***** RECORDS SHOWN *****

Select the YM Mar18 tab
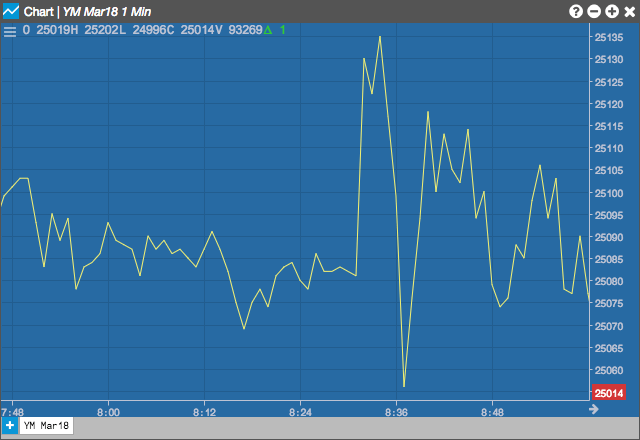 click(46, 426)
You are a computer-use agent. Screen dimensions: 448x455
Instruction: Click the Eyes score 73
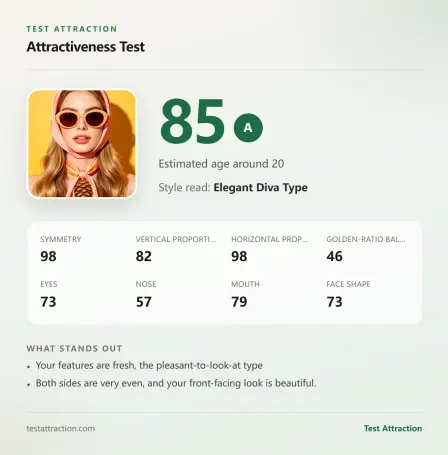[48, 302]
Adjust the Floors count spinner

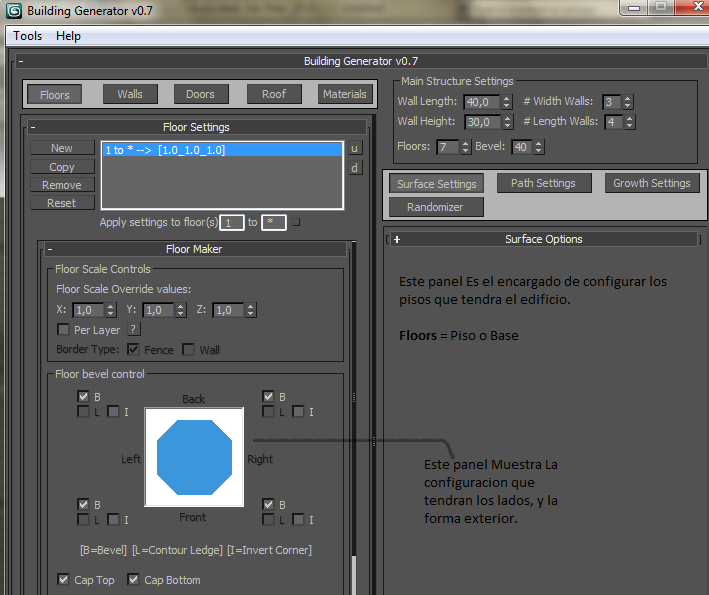[x=467, y=147]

*****

__ACTIVITY__. Each entry should be transcribed exactly as given, with pictures omitted.

__SOLUTION__.
Select the YM Mar18 tab
 click(46, 426)
You are a computer-use agent. Screen dimensions: 448x455
Instruction: Click the Eyes score 73
[48, 302]
Adjust the Floors count spinner

[x=467, y=147]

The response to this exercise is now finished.